At 13, I picked up a 2×4 to smack my dad with.
My 5’3″, 8th grade female form decided that my cross to bear was to go up against all 6’1″ of my dad.
What I learned in that moment stuck with me for more than half my life as lessons on action and empathy.
I don’t recall exactly what triggered it. All I recall is that my dad was being a dick and my mom muttered something back as she headed out to the backyard. My dad followed her and cornered her against the wooden fence. My uncle who was staying with us at the time stood about 6 feet away as my brother and I looked on. My dad was asking my mom rhetorical questions about what she said and poking her in the face as he pushed up closer on her. My uncle called him a couple times but physically did nothing to stop it.
This struck me as odd. Even though he was a super chill dude, I knew that my uncle was the only guy my dad boxed with coming up who could beat my dad. By the reverence with which he spoke about my uncle’s hands, I knew at 13 that my dad would never want to fight him. It seemed like a no-brainer to me that my uncle should jump in on my mom’s behalf.
I remember thinking at the time that my dad’s reaction was totally ridiculous. He was reacting to my mom reacting to his bullshit which meant that if someone didn’t step in, my mom was seriously gonna get it.
I looked at the scene against the fence, to my brother to my uncle — then back from my uncle to my brother. I wondered if my neighbor Tyson could hear what was going on. “Who’s gonna help Mom?” I thought?
An eternity of seconds passed before I realized no one was stepping up. I ran through about a dozen different questions in my head.

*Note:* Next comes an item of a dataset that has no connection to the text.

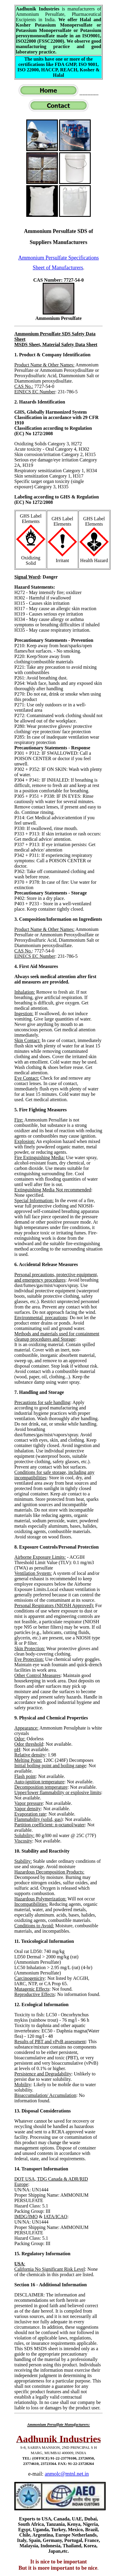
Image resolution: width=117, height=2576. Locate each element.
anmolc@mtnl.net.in (67, 2474)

I looked at a loose piece of 2×4 laying in the grass. I picked it up, unsure. I ran through a dozen more questions. I hoped like hell my dad wouldn’t turn around, before I got my chance to swing. He turned around. I knew from the incredulous fury on his face that I couldn’t stand there. I took off.

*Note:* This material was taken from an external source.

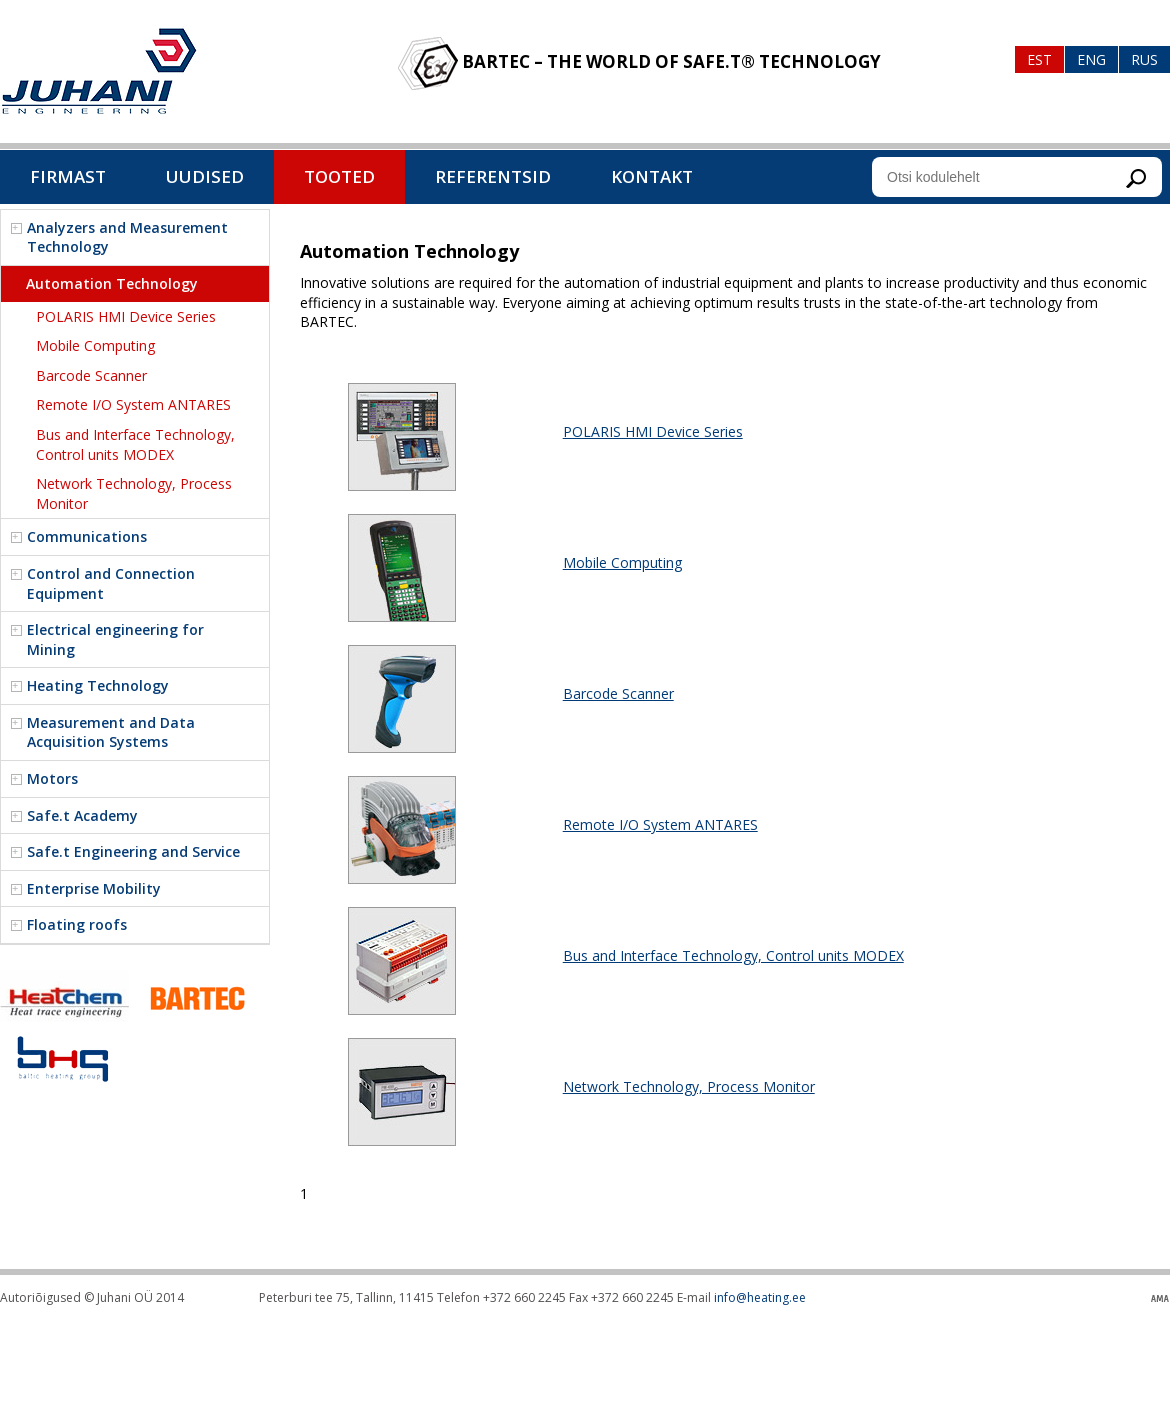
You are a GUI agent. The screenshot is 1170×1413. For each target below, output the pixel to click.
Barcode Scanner (618, 693)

To understand what a huge decision this was for me, understand this: my dad at a virile 45 was a lifelong athlete who still regularly beat 18 year old athletic boys in sprints. I knew I would get caught. I took off anyway. I thought he’d get me right away, but I jooked past him, down our alley, down the next alley — and back! He only caught me because I stopped once I reached the back door. I knew he’d catch me one way or the other and I had accomplished by mission of getting him off of my mom.
He was more out of breath than I expected, but not too tired to bloody my nose.
I never did swing that piece of wood. But I did accomplish my task of my mom not getting beat up in the backyard. In the process I learned a few lessons.
1. Silence hurts. My uncle was and remains the only man my dad won’t fuck with and he did nothing. My dad escalated because he was protected by my uncle’s inaction.
2. You can’t wait on other people to do the right thing. If you know in your gut there’s a right course of action to take, take it! Allies are nice, but not necessary.
3. Time waits for no one. What I experienced is not something you can be ready for. It’s also not something any child — or any one — should be put in the position to deal with. Nonetheless, it happened. In that moment I learned exactly why do-or-die moments are called that.
4. People have their own reasons; be kind with them. My brother, like me, was a child. My uncle had just moved to St. Pete from New York and ran the risk of being put out. In the case of my uncle, it’s no excuse, but I get it. In my brother’s case, what was he supposed to do? For a while after that (at least the rest of my 8th grade year), I struggled with resentment toward both of them.
5. Shit your drawers and do it, anyway. I didn’t expect to make it 4 feet past my old man, but I got an alley and a half down and back without being caught. My dad’s surprise was palpable. I’d have never known my dad could be so shook if I hadn’t shaken a leg.
6. Bullies needs to see that someone will stand up to them. I don’t recall all of what happened after my bloody nose, but I do remember a couple things: (1) My dad had to catch his breath. He was winded. (2) Because he was tired, shit didn’t escalate as badly as I imagined it was going to. Standing up to a bully can literally take the wind out of them.
7. Finally: consequences are unavoidable. Even doing the right thing can be uncomfortable. There will be repercussions when you’re going up against people and entities that are invested in their own bullshit. Thankfully today, standing up generally doesn’t involve the risk of bodily harm.
I wouldn’t recommend learning these lessons in such a hard knocks fashion, but that’s the hand I was dealt. What I would recommend is thinking beyond the shitstorm when you’re in a situation that’s not ideal. What that means is elevating your values and the outcomes you want above the fear of leaping before you’re ready. The pain of your actions not aligning will make the temporary discomfort of leaping before you’re ready much less threatening.
We all have 2×4 moments. We just don’t always realize it as they’re happening. The goal then, is to be able to recognize when it’s your time to swing instead of realizing in hindsight. Take a moment to think about and let me know: what’s a 2×4 moment from your own life?